Sem regulamentação, mercados de predição avançam e acendem alerta de vício e fraude
Ou seja, o resultado final é indiferente para as receitas da operação. Maiores ganhos para a plataforma vêm por meio de um maior volume negociado. No caso do campeão da Copa, no começo de julho, apenas o Kalshi já tinha movimentado cerca de 850 milhões de dólares.
No caso das casas de apostas tradicionais, cada uma oferece um retorno de acordo com as probabilidades avaliadas de que um evento ocorra, as chamadas “odds”. Neste modelo, é calculado, normalmente usando algoritmos, quanto se pode pagar a cada usuário vencedor por um resultado de forma que a casa ainda obtenha lucro, normalmente de 5%.

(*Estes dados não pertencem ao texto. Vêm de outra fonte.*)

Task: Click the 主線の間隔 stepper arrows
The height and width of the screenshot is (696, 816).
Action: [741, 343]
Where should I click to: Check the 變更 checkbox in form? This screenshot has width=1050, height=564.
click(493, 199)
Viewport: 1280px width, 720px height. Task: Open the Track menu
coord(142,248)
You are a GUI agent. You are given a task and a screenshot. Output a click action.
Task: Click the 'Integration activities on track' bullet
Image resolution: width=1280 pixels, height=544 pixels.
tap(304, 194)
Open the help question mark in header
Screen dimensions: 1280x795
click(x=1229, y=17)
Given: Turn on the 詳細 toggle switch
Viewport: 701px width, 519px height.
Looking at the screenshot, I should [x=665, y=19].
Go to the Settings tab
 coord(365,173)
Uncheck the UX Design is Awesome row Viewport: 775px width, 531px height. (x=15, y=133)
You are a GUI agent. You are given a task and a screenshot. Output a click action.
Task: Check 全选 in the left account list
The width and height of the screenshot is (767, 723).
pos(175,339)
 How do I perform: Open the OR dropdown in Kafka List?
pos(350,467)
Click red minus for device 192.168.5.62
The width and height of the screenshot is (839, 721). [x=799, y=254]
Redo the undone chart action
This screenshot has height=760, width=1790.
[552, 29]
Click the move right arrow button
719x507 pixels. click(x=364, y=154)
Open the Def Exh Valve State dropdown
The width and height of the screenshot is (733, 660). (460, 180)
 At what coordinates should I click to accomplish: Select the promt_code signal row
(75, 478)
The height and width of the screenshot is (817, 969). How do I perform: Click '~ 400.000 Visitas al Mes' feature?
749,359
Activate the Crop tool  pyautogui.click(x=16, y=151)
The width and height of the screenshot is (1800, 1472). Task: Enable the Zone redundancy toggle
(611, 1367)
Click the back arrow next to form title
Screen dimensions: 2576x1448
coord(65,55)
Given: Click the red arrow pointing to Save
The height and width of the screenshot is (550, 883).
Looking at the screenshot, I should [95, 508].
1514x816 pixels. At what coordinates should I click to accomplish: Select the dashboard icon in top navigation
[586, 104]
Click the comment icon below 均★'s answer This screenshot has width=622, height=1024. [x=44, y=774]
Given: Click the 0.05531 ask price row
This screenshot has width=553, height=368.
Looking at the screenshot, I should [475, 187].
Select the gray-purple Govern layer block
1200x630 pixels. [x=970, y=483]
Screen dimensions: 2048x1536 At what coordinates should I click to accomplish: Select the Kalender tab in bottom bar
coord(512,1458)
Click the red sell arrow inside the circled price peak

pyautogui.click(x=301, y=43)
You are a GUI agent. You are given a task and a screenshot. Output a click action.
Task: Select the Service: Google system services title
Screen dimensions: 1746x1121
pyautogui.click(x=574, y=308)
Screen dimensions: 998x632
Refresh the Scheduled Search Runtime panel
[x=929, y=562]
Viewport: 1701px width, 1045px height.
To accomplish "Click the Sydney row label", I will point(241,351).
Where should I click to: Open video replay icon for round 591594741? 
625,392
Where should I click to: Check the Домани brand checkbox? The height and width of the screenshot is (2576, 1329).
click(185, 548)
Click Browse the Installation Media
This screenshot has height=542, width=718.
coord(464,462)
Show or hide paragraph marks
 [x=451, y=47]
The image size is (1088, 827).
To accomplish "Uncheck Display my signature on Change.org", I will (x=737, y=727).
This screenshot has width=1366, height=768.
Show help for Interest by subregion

Apesar das diferenças, estudos apontam que, assim como nas bets, a maioria dos usuários tende a ter perdas nos mercados de predição. Um estudo recente sobre o Polymarket mostrou que os ganhos são altamente concentrados, com 1% dos usuários detendo 76,5% dos lucros.
À DW, Charles Martineau, um dos autores da pesquisa e professor da Universidade de Toronto resumiu a lógica deste mercado para a grande maioria: ‘É muito difícil ganhar dinheiro apostando em esportes. É possível lucrar com algumas sequências de apostas, mas para a pessoa comum, apostar muitas vezes resultará em prejuízo.”
“Em plataformas como Kalshi e Polymarket, onde as apostas esportivas têm um alto volume de negociações, constatamos que os preços são tão eficientes que é praticamente impossível lucrar”, disse Martineau. Além disso, ele acrescenta: “uma coisa é certa: a introdução dos mercados de previsão levará algumas pessoas a desenvolver uma crescente dependência de jogos de azar”.